Page text:
──────────

If made-up formula is stored:
- In a fridge – use within 24 hours
- In a cool bag with an ice pack – use within four hours
- At room temperature – use within two hours
This advice works for nursery days, or days out. But what if you’re going further afield?
Flying with a bottle-fed baby
There are a few things to keep in mind when planning your first adventure with your little one. Here are our top travel tips for formula feeders.
If you're flying, there's some good news: the 100ml carry-on limit for liquids doesn't apply to formula milk or baby foods. This means you can bring a reasonable amount of each to meet your baby's needs for the journey. There’s no legal limit to how much you can take however check with your airport before you travel.
We'd suggest packing either travel-size ready-made formula bottles, or for powdered feed several feeding bottles in addition to pre-measured amounts of formula powder in clean containers, so you make with boiled water at the airport or on the flight.
Alternatively, you can wait until you've gone through security and purchase ready-to-drink baby formula at an airport chemist. Most UK airports, including Gatwick and Heathrow, will even let you reserve some in advance for your journey. This is a far more convenient option.
Remember to pack or buy enough formula to cope with any flight delays you might encounter – they're bad enough without adding a hungry baby to the mix!
During your flight, you might want to also offer your baby occasional drinks of cooled, boiled water; the dry atmosphere on an airplane is very dehydrating, and it can affect babies much more quickly than adults.
Things to remember when on holiday with a formula-fed baby
Once you've arrived, there are a few things to remember before you and your baby hit the beach or the pool.
Tap or bottled water?
First, the tap water abroad may not be suitable for drinking, and even if you boil it, it might well have different levels of minerals than your baby is used to at home. To avoid a tummy upset, you'll probably want to make up formula using bottled water instead (and yes, it still needs to be boiled and cooled first!) Look for a brand with less than 200 mg of sodium (Na) and less than 250 mg of sulphate (SO or SO4) per litre. Most bottled waters have significantly less sodium than 200mg/litre and choosing a water with a level of 20mg Na/litre or less would ensure that a made-up infant formula is closer in sodium composition to breastmilk.

──────────

Records from a data collection:
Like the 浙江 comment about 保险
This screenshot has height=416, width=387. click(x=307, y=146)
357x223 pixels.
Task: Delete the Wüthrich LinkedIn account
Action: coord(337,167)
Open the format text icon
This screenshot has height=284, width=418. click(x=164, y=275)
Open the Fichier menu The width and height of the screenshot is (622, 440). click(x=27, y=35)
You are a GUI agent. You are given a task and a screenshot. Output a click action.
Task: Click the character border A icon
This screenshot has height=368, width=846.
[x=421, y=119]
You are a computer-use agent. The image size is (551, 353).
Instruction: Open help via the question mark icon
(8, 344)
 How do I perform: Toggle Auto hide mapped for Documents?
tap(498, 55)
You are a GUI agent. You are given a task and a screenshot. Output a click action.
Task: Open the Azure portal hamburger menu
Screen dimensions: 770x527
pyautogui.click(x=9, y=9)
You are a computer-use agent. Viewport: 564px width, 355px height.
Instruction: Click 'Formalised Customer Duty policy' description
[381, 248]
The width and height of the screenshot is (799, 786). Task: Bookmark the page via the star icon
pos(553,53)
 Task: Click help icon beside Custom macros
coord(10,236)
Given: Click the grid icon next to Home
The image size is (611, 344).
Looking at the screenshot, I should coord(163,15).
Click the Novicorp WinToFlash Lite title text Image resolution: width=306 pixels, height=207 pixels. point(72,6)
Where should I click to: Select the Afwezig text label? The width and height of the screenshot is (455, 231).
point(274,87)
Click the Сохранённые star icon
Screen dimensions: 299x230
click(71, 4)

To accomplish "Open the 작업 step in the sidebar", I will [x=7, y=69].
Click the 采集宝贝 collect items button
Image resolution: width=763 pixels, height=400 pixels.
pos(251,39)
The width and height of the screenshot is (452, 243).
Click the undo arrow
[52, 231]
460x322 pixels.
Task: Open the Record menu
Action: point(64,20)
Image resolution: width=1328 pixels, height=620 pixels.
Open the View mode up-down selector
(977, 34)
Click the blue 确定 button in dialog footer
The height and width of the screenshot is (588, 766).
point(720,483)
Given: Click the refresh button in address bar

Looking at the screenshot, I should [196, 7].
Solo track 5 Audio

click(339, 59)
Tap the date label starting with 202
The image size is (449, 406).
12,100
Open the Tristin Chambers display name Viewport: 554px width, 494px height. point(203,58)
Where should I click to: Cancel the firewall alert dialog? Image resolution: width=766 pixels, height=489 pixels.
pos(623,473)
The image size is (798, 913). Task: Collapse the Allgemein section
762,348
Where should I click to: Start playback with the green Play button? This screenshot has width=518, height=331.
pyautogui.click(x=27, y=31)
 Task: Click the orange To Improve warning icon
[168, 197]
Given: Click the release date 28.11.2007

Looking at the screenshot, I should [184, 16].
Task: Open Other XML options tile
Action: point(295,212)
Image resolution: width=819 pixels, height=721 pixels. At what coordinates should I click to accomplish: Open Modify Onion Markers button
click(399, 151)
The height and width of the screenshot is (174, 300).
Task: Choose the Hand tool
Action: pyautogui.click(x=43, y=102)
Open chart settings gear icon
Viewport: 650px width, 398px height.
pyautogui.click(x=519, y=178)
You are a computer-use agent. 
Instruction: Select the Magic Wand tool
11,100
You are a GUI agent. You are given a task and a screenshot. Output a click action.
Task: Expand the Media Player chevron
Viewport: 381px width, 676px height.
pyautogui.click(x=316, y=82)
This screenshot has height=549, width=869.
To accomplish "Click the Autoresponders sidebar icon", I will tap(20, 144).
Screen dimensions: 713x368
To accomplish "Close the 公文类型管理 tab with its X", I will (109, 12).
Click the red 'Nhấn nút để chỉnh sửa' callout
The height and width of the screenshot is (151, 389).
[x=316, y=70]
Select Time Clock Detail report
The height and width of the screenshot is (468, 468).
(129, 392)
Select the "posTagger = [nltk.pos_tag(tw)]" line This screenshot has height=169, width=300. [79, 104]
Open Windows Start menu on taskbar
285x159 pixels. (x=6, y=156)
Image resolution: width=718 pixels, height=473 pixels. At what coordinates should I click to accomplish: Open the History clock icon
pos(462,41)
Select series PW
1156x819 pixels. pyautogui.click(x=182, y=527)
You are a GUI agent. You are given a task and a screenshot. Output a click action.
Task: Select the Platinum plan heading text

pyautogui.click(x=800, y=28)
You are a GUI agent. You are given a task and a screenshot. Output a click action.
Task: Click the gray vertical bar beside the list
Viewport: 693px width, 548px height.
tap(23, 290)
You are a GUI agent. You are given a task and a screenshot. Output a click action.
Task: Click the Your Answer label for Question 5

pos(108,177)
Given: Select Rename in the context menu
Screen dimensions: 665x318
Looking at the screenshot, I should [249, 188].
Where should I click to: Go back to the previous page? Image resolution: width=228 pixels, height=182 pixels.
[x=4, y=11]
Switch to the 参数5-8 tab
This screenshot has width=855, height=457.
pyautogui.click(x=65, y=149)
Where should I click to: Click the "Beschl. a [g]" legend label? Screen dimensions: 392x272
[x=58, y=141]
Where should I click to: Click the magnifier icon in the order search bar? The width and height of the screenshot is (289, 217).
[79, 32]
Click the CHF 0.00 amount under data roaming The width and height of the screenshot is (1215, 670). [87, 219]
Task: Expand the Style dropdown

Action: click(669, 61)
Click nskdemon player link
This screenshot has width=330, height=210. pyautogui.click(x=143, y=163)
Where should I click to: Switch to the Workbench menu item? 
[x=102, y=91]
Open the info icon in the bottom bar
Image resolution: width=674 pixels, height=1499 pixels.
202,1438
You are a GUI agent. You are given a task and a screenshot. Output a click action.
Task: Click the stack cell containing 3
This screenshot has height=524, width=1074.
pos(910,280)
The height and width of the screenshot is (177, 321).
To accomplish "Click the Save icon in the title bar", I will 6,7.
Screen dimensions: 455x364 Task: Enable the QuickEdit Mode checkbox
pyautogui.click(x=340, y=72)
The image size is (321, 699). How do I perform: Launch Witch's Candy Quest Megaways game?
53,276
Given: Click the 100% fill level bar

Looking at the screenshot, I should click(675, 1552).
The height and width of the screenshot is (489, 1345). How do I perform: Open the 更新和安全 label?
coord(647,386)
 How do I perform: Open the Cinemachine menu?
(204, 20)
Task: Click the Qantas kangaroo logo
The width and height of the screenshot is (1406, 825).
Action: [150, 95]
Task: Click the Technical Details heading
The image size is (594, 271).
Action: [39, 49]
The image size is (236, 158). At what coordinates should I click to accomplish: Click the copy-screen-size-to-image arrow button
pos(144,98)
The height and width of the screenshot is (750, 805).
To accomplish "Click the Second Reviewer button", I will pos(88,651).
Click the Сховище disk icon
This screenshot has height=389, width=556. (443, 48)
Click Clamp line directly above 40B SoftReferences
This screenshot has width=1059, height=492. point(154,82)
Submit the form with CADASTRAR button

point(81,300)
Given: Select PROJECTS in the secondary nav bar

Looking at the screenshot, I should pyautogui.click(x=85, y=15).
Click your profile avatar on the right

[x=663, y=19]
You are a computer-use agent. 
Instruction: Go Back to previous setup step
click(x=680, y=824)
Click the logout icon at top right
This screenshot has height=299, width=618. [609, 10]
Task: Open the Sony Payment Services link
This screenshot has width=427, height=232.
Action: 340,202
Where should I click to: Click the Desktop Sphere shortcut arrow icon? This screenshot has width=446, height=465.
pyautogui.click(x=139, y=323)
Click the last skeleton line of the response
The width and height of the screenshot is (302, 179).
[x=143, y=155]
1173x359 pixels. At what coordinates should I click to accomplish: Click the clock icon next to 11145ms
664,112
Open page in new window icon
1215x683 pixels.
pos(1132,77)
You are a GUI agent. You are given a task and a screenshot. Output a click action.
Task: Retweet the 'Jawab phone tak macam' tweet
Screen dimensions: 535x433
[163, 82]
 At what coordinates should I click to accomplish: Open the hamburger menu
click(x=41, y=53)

──────────

About this task:
Decide whether each statement below agrees with the text on formula feeding while traveling, and answer yes or no for each, quoting the deciding words from that text exactly. 1. Made-up formula kept in a cool bag with an ice pack should be used within four hours. 2. The 100ml carry-on limit for liquids applies to formula milk. 3. Formula made up with bottled water abroad does not need to be boiled first.

Result:
1. Yes: "In a cool bag with an ice pack – use within four hours"
2. No: "the 100ml carry-on limit for liquids doesn't apply to formula milk or baby foods"
3. No: "it still needs to be boiled and cooled first"